女優を目指す主人公が、東京という街で"生きてゆく"物語。
恩師といえる人間が、矢久には数名いる。
傲慢な私としてしては、恩師=尊敬する人というわけではないのだけれど、矢久を一瞬でも愛し、気にかけてくれた人が、人生の中に数名いる。
その中の一人をモチーフにして、男・女という難しい関係を超えた師弟愛を描いてみたかった。
もう、会うこともなくなった方ではあるのだけど、私は彼に対する感謝を忘れないし、もし、この作品がいつか世に出ることがあるなら、ぜひその恩師の目に留まってほしいと思っている。
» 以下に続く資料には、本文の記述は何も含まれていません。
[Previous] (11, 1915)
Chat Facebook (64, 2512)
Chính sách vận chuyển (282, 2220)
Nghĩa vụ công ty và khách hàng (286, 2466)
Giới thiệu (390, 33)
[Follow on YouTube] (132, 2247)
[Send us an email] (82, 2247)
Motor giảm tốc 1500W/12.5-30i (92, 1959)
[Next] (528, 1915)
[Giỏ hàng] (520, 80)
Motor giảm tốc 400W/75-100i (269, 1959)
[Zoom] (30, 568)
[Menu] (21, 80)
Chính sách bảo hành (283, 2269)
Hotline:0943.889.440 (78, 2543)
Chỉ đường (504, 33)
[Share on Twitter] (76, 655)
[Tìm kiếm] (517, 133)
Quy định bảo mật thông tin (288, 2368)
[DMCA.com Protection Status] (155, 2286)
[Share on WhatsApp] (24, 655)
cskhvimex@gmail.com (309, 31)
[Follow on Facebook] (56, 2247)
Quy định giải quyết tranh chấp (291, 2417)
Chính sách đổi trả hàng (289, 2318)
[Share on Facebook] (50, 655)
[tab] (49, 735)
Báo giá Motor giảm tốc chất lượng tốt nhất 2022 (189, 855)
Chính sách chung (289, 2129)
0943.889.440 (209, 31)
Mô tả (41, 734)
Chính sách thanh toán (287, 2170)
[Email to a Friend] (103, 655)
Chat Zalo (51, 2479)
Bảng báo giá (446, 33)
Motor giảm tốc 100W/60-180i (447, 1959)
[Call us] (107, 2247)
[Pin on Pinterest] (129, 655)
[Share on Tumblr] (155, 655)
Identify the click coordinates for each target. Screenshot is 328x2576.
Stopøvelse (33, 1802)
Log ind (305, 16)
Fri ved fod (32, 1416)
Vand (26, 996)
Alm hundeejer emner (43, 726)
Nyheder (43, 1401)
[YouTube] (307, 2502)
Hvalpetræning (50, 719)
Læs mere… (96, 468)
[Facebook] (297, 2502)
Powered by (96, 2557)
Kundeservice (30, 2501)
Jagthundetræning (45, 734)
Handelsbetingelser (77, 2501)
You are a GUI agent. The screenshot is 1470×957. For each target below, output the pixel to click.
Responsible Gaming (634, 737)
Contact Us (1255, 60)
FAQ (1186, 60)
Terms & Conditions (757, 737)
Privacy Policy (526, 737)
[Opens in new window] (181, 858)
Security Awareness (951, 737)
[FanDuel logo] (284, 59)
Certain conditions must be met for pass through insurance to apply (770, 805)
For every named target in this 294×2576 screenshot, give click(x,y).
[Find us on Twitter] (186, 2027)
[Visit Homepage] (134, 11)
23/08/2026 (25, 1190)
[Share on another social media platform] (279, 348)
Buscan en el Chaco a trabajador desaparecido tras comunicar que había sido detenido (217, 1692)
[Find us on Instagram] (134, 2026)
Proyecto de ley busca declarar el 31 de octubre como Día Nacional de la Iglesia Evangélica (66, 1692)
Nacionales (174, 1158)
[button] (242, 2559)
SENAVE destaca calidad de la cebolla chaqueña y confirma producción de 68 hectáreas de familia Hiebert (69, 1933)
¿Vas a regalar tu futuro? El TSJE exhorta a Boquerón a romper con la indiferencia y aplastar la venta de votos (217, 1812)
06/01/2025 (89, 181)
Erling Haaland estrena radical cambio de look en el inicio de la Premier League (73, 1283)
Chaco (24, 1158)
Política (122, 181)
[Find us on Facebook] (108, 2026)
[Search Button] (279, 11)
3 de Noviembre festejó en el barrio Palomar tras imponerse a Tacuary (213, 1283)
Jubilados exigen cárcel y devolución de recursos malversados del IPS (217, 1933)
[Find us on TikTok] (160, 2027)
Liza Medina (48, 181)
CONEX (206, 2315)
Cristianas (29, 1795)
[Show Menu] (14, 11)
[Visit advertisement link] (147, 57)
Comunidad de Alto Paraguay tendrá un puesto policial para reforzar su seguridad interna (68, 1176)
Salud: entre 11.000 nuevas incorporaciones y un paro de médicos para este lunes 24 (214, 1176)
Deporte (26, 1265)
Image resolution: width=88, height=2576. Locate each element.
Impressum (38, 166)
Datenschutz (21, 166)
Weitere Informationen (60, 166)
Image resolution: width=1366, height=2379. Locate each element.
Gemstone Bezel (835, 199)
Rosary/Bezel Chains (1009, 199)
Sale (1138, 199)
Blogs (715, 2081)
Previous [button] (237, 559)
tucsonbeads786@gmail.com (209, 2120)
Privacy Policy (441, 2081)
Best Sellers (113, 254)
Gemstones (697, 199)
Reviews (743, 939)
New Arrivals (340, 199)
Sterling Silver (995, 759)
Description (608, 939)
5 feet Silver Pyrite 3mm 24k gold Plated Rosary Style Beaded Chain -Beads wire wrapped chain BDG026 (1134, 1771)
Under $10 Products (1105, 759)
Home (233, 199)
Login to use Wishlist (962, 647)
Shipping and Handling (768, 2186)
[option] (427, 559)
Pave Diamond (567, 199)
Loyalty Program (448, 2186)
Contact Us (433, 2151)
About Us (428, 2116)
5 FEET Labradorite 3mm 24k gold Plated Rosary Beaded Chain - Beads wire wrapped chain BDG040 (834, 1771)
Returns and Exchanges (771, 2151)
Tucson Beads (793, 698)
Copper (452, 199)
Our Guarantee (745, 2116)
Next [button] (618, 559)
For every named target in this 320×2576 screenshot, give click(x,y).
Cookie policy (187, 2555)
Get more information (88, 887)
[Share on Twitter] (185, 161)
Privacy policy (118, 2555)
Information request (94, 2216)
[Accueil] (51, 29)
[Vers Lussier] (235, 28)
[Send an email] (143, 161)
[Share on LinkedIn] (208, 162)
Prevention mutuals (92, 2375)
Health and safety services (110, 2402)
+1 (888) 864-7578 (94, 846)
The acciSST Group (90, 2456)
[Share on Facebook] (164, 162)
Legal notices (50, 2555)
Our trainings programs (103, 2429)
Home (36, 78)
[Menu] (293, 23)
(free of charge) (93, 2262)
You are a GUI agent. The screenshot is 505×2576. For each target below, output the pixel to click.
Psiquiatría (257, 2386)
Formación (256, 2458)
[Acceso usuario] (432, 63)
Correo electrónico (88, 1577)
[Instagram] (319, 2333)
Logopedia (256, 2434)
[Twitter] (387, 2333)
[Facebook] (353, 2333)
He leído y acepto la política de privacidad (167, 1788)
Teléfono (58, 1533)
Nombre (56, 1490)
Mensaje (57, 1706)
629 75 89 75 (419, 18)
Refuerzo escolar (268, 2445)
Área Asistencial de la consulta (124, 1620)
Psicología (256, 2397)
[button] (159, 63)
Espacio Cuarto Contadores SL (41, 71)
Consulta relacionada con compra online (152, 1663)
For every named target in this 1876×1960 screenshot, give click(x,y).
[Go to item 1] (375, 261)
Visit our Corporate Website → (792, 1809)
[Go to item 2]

「あの時はほんとうにありがとうございました」という気持ちを伝えたい。
もしドラマ化みたいなことがあれば、ぜひその恩師に、この役で出演していただきたい。
……まぁ、実際には引き受けてくれるはずないだろうし、この登場人物が自分をモチーフとしていることを知ったら、本人「お前ふざけんな」と怒り出しそうではあるけど(笑)。
とはいえ、主人公は"彼"ではない。東京に出てきたイナカモノの少女。
流行り?の、成り上がり?……を描きたいわけじゃないので、しっかり差別化を計ったシナリオとなっている。
ちなみにイナカは、具体的な場所を語らなかった。最近はこういうのを詳細に描いて、言葉とかも忠実に方言を語らせるのが主流だけど、私は実はそんなのは重要じゃないと思ってる。
イナカは、あくまで"イナカ"であればいいんだよ。具体的地域を語るのは、その地域のことが語りたい場合だけでいい。物語の本質は、そこではない。